## Data extract
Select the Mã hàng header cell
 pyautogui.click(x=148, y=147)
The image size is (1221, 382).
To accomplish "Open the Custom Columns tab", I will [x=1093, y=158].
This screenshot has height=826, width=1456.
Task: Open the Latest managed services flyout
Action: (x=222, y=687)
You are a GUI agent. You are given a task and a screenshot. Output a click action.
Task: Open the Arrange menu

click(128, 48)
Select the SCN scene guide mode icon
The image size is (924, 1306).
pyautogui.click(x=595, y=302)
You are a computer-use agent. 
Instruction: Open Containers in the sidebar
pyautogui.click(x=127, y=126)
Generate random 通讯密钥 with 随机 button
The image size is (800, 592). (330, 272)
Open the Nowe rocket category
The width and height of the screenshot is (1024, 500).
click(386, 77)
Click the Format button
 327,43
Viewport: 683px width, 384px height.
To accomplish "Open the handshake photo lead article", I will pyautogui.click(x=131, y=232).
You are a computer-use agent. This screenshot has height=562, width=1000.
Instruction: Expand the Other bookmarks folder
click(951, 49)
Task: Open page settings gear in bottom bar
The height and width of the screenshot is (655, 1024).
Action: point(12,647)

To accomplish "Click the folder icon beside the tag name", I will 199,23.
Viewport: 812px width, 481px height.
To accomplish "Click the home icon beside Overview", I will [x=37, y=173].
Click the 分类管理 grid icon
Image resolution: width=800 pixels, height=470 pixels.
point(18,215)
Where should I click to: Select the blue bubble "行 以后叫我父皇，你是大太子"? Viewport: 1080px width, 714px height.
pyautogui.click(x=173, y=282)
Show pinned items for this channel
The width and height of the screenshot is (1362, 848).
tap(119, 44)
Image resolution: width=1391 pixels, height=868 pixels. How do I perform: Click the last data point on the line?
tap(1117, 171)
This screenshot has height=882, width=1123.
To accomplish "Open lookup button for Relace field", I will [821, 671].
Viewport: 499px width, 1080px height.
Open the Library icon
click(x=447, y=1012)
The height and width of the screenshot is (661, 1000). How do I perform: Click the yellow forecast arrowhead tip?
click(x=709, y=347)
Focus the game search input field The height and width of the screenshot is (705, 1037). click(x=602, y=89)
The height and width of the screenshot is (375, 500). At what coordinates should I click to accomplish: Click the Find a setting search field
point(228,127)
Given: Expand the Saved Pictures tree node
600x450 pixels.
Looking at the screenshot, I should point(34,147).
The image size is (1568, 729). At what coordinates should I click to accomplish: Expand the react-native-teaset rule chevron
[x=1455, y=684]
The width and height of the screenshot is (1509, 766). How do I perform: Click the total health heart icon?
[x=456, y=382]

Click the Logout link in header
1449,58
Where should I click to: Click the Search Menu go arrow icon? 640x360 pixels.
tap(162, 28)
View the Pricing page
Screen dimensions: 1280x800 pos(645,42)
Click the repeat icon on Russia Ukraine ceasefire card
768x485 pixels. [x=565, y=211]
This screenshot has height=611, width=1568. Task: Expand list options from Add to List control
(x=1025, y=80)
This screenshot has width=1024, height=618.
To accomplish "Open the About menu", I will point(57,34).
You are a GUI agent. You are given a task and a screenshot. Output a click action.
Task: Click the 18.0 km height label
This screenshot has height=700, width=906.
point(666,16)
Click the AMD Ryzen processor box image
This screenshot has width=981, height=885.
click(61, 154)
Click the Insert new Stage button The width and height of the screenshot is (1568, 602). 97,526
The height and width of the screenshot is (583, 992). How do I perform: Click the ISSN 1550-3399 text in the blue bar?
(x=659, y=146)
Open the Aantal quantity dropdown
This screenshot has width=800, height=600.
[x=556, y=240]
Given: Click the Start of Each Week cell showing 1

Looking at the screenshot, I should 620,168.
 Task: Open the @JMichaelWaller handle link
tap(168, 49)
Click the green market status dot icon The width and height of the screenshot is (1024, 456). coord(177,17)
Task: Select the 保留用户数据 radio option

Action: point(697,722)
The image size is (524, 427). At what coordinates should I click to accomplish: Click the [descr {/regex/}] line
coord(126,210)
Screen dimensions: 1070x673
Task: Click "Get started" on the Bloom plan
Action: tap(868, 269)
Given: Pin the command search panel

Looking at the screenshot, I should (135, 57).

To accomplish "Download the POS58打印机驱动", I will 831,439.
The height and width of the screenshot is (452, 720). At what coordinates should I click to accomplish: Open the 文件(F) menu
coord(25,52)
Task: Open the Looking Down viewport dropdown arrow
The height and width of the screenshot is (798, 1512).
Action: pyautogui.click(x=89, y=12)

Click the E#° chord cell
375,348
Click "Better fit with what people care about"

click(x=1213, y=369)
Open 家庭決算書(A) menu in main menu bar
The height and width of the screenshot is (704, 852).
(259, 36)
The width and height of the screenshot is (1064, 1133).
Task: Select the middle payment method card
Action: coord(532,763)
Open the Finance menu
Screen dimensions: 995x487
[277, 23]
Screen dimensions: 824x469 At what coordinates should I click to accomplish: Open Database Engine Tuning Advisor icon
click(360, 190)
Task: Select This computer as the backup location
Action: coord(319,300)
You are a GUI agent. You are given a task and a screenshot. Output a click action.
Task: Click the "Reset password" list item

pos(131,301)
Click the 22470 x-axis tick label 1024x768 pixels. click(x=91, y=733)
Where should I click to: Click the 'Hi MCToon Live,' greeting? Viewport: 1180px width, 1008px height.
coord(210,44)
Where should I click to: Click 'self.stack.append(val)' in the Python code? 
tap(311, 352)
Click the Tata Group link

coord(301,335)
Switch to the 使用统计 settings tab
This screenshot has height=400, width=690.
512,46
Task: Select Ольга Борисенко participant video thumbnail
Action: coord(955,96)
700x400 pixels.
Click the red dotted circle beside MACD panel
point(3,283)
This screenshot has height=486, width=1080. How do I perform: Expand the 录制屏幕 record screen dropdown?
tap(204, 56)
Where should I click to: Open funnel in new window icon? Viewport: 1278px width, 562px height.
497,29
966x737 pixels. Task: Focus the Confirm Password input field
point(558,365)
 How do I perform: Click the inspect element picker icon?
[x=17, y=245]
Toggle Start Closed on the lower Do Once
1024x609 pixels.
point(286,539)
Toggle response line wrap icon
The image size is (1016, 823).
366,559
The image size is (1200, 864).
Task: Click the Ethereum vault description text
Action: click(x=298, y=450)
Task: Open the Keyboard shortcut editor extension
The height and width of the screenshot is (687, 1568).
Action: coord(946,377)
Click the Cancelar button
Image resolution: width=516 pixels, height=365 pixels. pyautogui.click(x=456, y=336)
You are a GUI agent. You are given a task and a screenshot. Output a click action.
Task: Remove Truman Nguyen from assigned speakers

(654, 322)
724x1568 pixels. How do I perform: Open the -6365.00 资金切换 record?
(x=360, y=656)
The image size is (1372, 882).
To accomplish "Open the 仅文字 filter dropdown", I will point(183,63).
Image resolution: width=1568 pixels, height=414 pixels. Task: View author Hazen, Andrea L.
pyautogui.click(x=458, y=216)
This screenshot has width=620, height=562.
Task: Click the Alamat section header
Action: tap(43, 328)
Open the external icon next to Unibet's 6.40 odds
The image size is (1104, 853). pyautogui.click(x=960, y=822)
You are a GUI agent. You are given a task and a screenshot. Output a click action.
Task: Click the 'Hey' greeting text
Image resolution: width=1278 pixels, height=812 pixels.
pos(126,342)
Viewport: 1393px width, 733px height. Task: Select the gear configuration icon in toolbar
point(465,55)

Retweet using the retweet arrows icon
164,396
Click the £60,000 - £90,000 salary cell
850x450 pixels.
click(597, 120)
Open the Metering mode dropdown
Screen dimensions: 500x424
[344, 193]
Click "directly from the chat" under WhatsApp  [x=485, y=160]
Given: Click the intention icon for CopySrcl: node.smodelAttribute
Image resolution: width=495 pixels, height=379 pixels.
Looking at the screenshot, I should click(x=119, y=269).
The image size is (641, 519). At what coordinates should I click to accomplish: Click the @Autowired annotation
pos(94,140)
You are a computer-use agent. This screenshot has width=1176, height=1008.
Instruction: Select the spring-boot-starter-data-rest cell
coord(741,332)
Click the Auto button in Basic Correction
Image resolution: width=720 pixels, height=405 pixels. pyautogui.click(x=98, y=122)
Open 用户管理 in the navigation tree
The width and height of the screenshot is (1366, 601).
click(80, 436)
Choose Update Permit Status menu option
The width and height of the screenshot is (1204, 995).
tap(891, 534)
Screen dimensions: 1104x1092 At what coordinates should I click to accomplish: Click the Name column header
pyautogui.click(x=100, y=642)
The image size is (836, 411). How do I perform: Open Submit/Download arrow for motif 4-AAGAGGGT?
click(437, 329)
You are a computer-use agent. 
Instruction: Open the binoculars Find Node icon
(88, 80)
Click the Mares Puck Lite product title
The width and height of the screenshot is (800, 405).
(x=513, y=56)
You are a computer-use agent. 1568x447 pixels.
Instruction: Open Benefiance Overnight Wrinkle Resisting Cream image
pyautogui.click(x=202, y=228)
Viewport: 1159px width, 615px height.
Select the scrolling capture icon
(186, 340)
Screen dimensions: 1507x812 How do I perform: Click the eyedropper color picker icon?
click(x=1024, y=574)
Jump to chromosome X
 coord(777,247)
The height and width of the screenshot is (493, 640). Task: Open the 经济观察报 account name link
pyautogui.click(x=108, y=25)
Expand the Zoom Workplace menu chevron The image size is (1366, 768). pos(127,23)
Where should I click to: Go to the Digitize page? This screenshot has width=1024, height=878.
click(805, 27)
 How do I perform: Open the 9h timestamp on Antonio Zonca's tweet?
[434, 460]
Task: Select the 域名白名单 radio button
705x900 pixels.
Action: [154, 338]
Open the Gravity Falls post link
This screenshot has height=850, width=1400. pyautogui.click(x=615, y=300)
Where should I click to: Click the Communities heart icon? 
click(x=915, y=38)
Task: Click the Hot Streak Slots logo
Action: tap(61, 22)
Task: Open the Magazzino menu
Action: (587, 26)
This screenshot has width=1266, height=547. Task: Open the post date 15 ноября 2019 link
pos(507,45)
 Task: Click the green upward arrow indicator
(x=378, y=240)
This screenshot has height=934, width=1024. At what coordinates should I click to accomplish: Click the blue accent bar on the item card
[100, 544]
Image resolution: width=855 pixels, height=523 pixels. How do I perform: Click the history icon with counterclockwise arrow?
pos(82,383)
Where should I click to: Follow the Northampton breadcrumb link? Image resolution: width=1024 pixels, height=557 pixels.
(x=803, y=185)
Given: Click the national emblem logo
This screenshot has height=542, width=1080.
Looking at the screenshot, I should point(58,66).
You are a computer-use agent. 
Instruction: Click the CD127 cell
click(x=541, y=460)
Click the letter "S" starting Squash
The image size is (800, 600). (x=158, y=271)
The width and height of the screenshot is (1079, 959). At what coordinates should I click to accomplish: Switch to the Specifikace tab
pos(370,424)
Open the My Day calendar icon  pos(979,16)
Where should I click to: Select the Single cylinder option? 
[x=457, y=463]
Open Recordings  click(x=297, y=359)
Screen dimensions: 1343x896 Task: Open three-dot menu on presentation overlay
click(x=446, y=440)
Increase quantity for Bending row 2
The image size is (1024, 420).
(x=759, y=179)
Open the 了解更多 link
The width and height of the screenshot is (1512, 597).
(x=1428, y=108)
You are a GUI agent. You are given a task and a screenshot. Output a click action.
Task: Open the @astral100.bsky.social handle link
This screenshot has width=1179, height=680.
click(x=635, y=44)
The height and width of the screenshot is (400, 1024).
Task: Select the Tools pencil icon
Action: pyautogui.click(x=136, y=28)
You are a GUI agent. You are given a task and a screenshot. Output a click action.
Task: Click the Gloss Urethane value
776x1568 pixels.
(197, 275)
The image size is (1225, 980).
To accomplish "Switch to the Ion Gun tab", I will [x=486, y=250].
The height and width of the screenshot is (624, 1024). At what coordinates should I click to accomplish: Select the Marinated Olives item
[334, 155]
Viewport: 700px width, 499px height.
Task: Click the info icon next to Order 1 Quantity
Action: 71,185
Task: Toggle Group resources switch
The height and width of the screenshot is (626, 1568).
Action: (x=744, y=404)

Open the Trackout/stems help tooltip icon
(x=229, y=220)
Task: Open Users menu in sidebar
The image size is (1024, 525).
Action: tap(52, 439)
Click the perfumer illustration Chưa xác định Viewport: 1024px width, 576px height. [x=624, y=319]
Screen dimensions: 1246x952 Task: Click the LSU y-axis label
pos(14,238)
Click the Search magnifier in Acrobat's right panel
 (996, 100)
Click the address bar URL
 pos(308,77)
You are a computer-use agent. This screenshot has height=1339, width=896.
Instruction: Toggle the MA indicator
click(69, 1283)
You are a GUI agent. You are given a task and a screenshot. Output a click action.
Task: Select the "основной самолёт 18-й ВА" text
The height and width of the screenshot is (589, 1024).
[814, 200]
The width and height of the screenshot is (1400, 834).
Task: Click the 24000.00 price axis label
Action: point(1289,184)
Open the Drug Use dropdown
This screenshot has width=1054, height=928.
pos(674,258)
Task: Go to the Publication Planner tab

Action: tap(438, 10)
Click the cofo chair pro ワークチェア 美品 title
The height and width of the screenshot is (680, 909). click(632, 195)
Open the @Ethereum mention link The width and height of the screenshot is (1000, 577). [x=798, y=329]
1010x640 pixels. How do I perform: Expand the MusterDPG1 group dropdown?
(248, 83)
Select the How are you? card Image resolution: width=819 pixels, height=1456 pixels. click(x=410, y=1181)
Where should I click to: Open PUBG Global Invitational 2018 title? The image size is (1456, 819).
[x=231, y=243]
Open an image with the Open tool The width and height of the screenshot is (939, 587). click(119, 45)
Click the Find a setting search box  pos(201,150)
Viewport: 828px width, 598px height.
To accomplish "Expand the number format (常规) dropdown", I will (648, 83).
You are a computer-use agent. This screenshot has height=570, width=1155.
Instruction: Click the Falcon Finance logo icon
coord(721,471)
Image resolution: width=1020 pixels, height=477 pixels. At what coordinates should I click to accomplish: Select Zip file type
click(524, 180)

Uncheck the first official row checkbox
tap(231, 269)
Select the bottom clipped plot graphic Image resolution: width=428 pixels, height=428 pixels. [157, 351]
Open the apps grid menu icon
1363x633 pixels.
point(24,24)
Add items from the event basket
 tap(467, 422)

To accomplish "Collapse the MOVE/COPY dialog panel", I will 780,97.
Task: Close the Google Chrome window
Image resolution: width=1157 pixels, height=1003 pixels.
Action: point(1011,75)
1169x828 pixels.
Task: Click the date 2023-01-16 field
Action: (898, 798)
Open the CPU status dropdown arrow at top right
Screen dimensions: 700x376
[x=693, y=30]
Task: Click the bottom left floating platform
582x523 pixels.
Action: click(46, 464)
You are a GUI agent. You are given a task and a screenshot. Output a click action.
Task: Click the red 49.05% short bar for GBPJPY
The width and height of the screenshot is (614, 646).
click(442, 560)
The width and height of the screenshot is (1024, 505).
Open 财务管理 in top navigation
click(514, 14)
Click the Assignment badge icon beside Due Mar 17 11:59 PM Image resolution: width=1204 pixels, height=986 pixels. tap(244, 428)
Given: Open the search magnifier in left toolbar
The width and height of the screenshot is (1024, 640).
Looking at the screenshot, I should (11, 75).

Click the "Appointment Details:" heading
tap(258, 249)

## Task statement
Search the data for the word "left" and copy each line where it appears.

## Expected answer
Task: Click the bottom left floating platform
Given: Open the search magnifier in left toolbar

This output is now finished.